El avión era un modelo grande de dos pisos con la cabina del piloto en el nivel superior y la de primera clase justo debajo del morro de la aeronave. Un auxiliar de vuelo les informó de que eran los únicos viajeros de primera clase y que podían elegir sus asientos. Ocuparon los dos de la fila delantera y sintieron que tenían el avión para ellos solos. Bosch no pensaba apartar los ojos de su hija hasta que estuvieran en Los Ángeles.

Cuando el avión se llenó, el piloto se puso al altavoz y anunció que pasarían trece horas en el aire. Duraba menos que el vuelo de ida porque los vientos les eran favorables. No obstante, estarían viajando contra los husos horarios. Aterrizarían en Los Ángeles a las 21.30 del domingo, dos horas antes de que despegaran de Hong Kong.

Bosch hizo los cálculos y se dio cuenta de que el día sumaría treinta y nueve horas antes de que terminara. El día más largo de su vida.

Finalmente, el gran avión recibió autorización para despegar a tiempo. Rodó por la pista, ganó velocidad y ascendió ruidosamente al cielo oscuro. Bosch respiró con un poco más de facilidad al mirar por la ventanilla y ver las luces de Hong Kong desapareciendo bajo las nubes. Esperaba no volver nunca más.

Su hija se estiró sobre el espacio entre sus asientos y le agarró la mano. Bosch la miró a los ojos. Estaba llorando otra vez. Le apretó la mano y asintió.

—Todo irá bien, Maddie.

Ella le devolvió la señal de asentimiento y se contuvo.

Después de que el avión se equilibrase, el auxiliar de vuelo fue a ofrecerles comida y bebida, pero Bosch y su hija no querían nada. Madeline vio una película de vampiros adolescentes y luego puso el asiento en posición horizontal —uno de los lujos de la primera clase— y se acostó.

Enseguida estuvo profundamente dormida y Bosch visualizó que se estaba desarrollando alguna clase de proceso de sanación interno. Los ejércitos del sueño cargaban en el cerebro de su hija y atacaban los malos recuerdos.

Se inclinó y besó suavemente a Maddie en la mejilla. Mientras segundos, minutos y horas avanzaban hacia atrás, Bosch observó durmiendo a su hija y deseó lo imposible: que el tiempo retrocediera lo suficiente para que empezara todo el día entero. Esa era la fantasía; la realidad era que su vida estaba casi tan significativamente alterada como la de su hija. Ahora Maddie estaba con él, y Bosch sabía que no importaba lo que hubiera hecho o causado hasta este punto de su vida: su hija sería su billete a la redención.

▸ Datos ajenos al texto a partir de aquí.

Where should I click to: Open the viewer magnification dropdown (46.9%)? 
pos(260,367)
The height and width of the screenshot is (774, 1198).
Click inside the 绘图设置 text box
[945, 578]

Si podía protegerla y servirla, tendría la oportunidad de resarcirse. De todo.

Tenía intención de mantener la vigilancia sobre ella toda la noche, pero el agotamiento lo venció al fin y cerró los ojos. Enseguida soñó con un sitio al lado del río. Había una mesa fuera con un mantel blanco agitado por el viento. Estaba sentado a un lado de la mesa y Eleanor y Madeline le sonreían desde el otro. Era el sueño de un lugar que nunca había existido y que nunca existiría.